Required action -
What you return must match the records exactly, with every line included.

-------- Material for this exercise

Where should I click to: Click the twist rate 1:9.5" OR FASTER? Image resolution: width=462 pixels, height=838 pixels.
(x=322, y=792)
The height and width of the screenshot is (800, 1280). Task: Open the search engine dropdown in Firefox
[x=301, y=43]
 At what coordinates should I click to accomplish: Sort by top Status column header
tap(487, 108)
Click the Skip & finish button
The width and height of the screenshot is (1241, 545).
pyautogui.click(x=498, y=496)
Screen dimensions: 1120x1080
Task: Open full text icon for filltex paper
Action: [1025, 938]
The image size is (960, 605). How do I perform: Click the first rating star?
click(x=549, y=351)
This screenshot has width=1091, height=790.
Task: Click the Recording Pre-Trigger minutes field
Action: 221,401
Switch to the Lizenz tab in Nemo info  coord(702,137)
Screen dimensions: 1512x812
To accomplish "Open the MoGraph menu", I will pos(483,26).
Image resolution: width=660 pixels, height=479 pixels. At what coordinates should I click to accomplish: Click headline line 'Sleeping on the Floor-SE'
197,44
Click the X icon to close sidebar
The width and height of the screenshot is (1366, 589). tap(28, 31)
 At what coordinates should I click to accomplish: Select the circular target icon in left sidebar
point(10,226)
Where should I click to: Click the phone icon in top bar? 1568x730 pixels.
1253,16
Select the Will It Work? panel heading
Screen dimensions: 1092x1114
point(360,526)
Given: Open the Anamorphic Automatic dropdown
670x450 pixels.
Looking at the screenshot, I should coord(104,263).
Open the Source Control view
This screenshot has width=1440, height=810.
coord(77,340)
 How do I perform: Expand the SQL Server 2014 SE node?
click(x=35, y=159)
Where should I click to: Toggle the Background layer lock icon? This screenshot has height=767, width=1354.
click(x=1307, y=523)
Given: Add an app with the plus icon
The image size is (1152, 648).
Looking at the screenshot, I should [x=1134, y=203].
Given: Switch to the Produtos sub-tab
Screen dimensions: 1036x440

----------------

Task response -
Where should I click to: Click the twist rate 1:9.5" OR FASTER? Image resolution: width=462 pixels, height=838 pixels.
(x=322, y=792)
The height and width of the screenshot is (800, 1280). Task: Open the search engine dropdown in Firefox
[x=301, y=43]
 At what coordinates should I click to accomplish: Sort by top Status column header
tap(487, 108)
Click the Skip & finish button
The width and height of the screenshot is (1241, 545).
pyautogui.click(x=498, y=496)
Screen dimensions: 1120x1080
Task: Open full text icon for filltex paper
Action: [1025, 938]
The image size is (960, 605). How do I perform: Click the first rating star?
click(x=549, y=351)
This screenshot has width=1091, height=790.
Task: Click the Recording Pre-Trigger minutes field
Action: 221,401
Switch to the Lizenz tab in Nemo info  coord(702,137)
Screen dimensions: 1512x812
To accomplish "Open the MoGraph menu", I will pos(483,26).
Image resolution: width=660 pixels, height=479 pixels. At what coordinates should I click to accomplish: Click headline line 'Sleeping on the Floor-SE'
197,44
Click the X icon to close sidebar
The width and height of the screenshot is (1366, 589). tap(28, 31)
 At what coordinates should I click to accomplish: Select the circular target icon in left sidebar
point(10,226)
Where should I click to: Click the phone icon in top bar? 1568x730 pixels.
1253,16
Select the Will It Work? panel heading
Screen dimensions: 1092x1114
point(360,526)
Given: Open the Anamorphic Automatic dropdown
670x450 pixels.
Looking at the screenshot, I should coord(104,263).
Open the Source Control view
This screenshot has width=1440, height=810.
coord(77,340)
 How do I perform: Expand the SQL Server 2014 SE node?
click(x=35, y=159)
Where should I click to: Toggle the Background layer lock icon? This screenshot has height=767, width=1354.
click(x=1307, y=523)
Given: Add an app with the plus icon
The image size is (1152, 648).
Looking at the screenshot, I should [x=1134, y=203].
Given: Switch to the Produtos sub-tab
Screen dimensions: 1036x440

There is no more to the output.